Rebecca Hart Holder, president of Reproductive Equity Now and an ally of the Healey administration, said she expects Dewar as a justice on the state’s highest court “to make profound impacts and create a lasting legacy for reproductive freedom in the commonwealth.”

“As state solicitor, Elizabeth (Bessie) Dewar has continuously led efforts to advance reproductive equity within Massachusetts’ borders and combat anti-abortion attacks across the country. Bessie played an integral role in the Attorney General’s office, authoring briefs against Texas Law SB8, the Texas six-week abortion ban and bounty hunter law,” Hart Holder said in a press release Thursday.

At the time of the brief, abortion was considered a federal constitutional right because of U.S. Supreme Court rulings dating back to 1973. In June 2022, the U.S. Supreme Court overturned Roe v. Wade (1973) and Planned Parenthood v. Casey (1992) in a case called Jackson Women’s Health Center v. Dobbs, sending abortion law back to the states.

Texas currently bans all abortions.


Former Breyer Law Clerk

Dewar grew up in Connecticut. She graduated from Harvard College in 2002. She later graduated from Yale Law School.

Dewar clerked for Justice Stephen Breyer, a Bill Clinton appointee who before he retired in 2022 was one of the liberal members of the U.S. Supreme Court. She also clerked for Judge William Fletcher (a Bill Clinton appointee), of the U.S. Court of Appeals for the Ninth Circuit; and for the late Judge Louis Pollak (a Jimmy Carter appointee), of the U.S. District Court for the Eastern District of Pennsylvania.

Dewar is the daughter of Alison Richard, an anthropologist who is a former provost at Yale University and former vice-chancellor (the top non-ceremonial post) at the University of Cambridge in England. Her father, the late Robert E. Dewar Jr., was a professor of anthropology at the University of Connecticut.

Dewar lives in Jamaica Plain with her husband and two daughters, according to the governor’s office.


Not A Judge

Dewar is the Massachusetts Attorney General’s office’s second state solicitor, an office created in 2013 when Martha Coakley was the state attorney general. The Office of State Solicitor “handles selected important appeals and amicus briefs itself,” according to the state Attorney General’s web site.
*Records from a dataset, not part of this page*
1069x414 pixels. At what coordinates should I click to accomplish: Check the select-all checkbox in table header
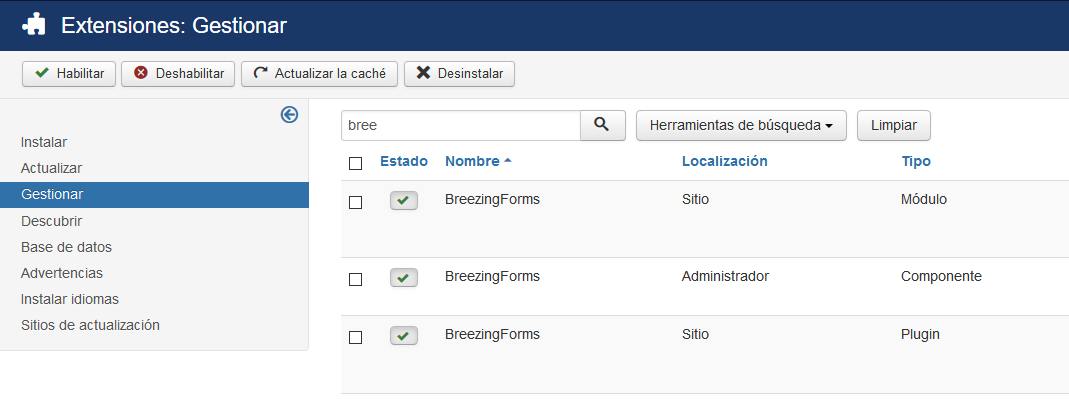coord(355,163)
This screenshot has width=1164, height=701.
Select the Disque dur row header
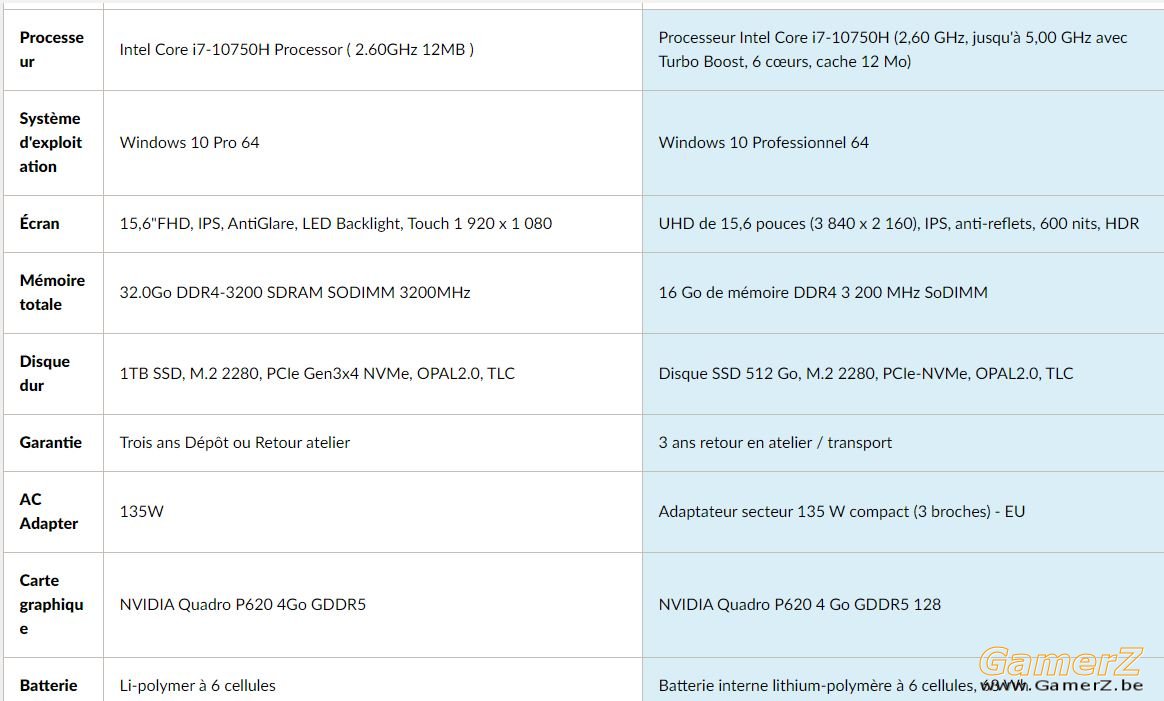tap(45, 374)
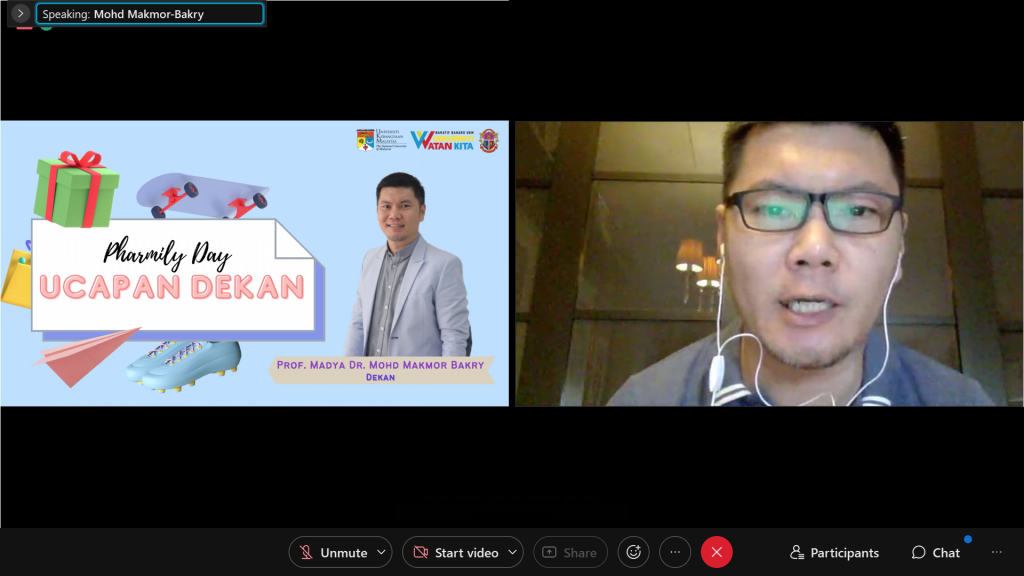Open audio options arrow beside Unmute
Screen dimensions: 1024x576
[x=385, y=552]
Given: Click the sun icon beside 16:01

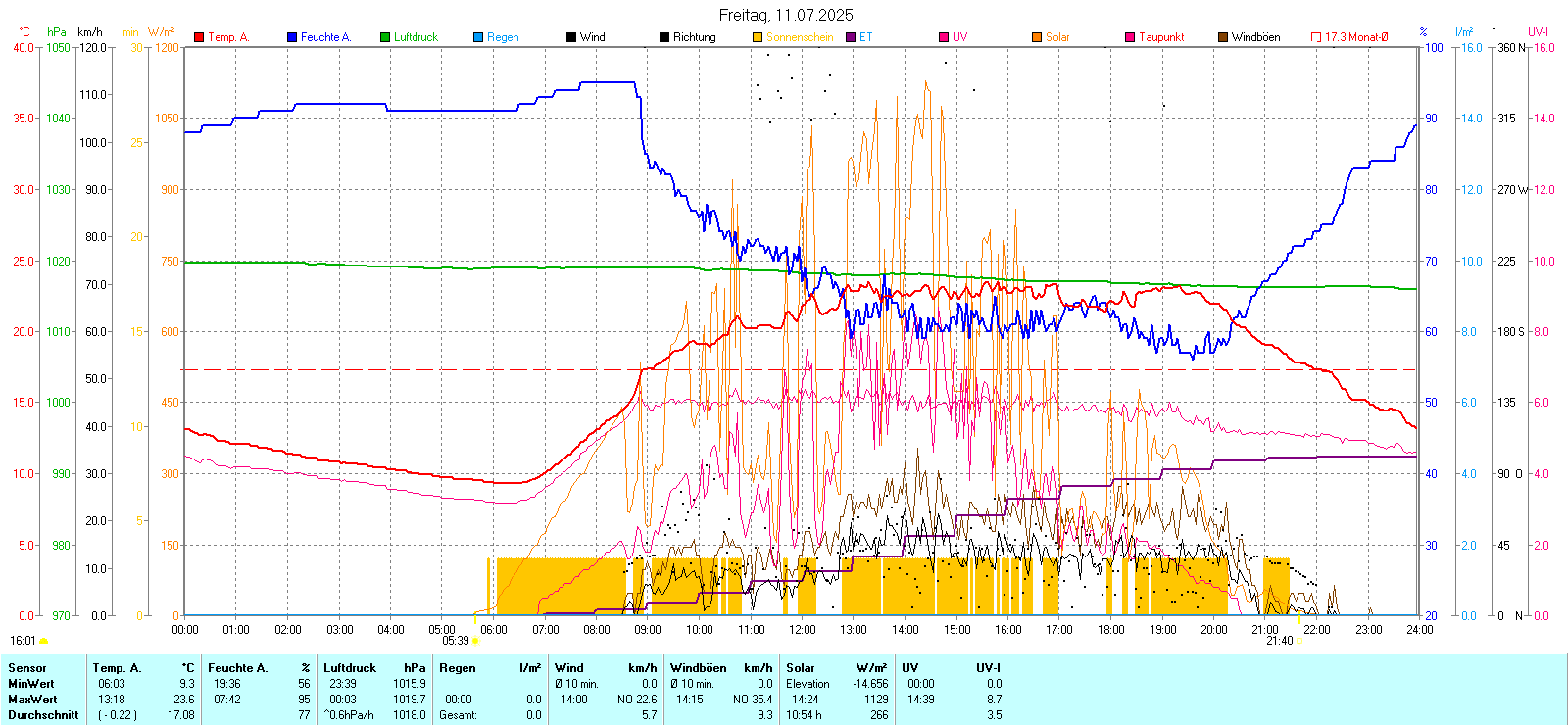Looking at the screenshot, I should pos(43,641).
Dewar has not served as a judge, which is a typical stepping stone for nominees to the Massachusetts Supreme Judicial Court. The most recent non-judge to be nominated for the state’s highest court is Robert Cordy, whom then-Governor Paul Cellucci, a Republican, nominated in 2000. Cordy, who was in private practice at the time, had also previously served as chief legal counsel to Cellucci’s predecessor, Governor William Weld, a Republican, according to State House News Service.

Governor Maura Healey, a Democrat, appointed Dewar as state solicitor in 2016, when Healey was the state attorney general.
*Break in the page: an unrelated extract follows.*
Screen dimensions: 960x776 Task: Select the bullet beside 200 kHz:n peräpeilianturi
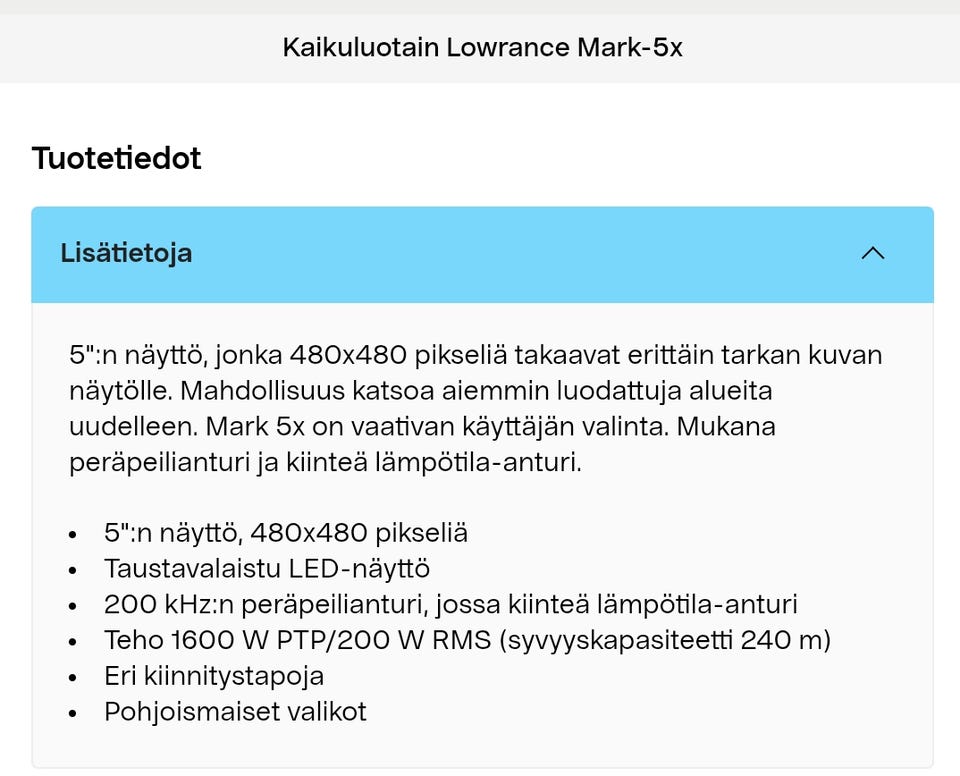pyautogui.click(x=71, y=606)
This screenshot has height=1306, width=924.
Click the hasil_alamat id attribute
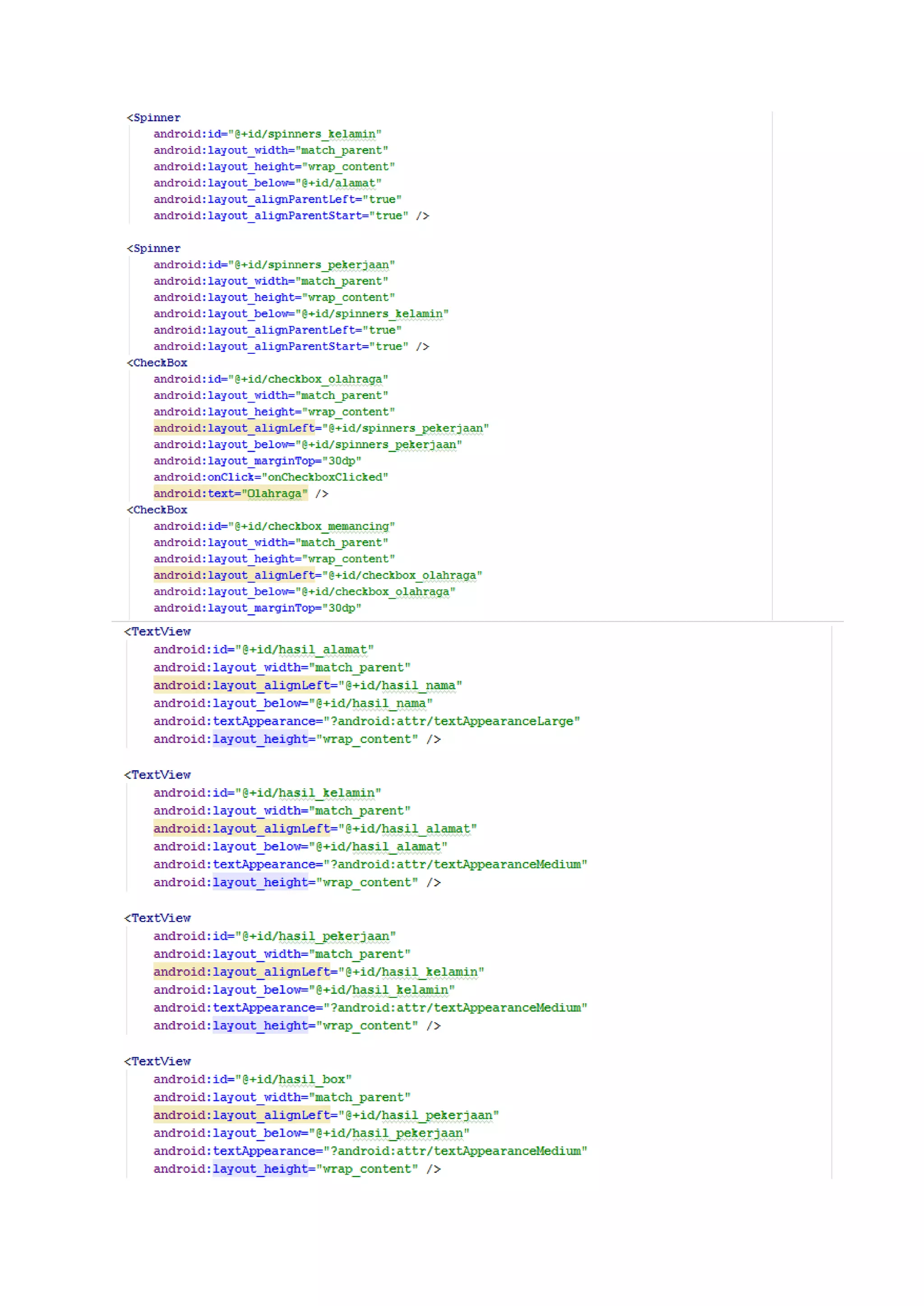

When Healey became governor in January 2023, she appointed the then-first-assistant attorney general, Kate Cook, to be her chief of staff in the governor’s office. Shortly before leaving the attorney general’s office, Healey appointed Dewar as the new first assistant attorney general – which meant that Dewar became acting attorney general when Healey resigned as attorney general.

Dewar served as acting state attorney general for 13 days — between Healey’s resignation as attorney general on January 5 and January 18, when the current state attorney general, Andrea Campbell, took office.

On Thursday, Healey touted Dewar’s work in the state attorney general’s office.

“Bessie Dewar is a consensus builder who has significant experience working with the Supreme Judicial Court and also a deep passion for the important work that the Court does. She is a true student of the institution, and I am confident that she is the right person to fill this seat in this pivotal moment for the Court,” Governor Maura Healey said in a written statement Friday, December 8.

The mandatory retirement age for state judges is 70. At 43 years old, Dewar could in theory serve 27 years on the Massachusetts Supreme Judicial Court. In the interim, she would also be a possible candidate for a federal judgeship during a future Democratic presidential administration.

On the state Supreme Judicial Court, Dewar would succeed Elspeth Cypher, 64, who is planning to leave the court January 12, 2024 in order to become a visiting professor at Boston College Law School.

For Dewar to join the state’s highest court, her nomination needs confirmation from the Massachusetts Governor’s Council, an elected part-time body whose members rarely challenge judicial nominations.

Healey has a forthcoming second pick for the seven-member state Supreme Judicial Court, to replace David Lowy, 63, who is planning to leave the court in February 2024 for a much-higher-paying job as general counsel of the University of Massachusetts.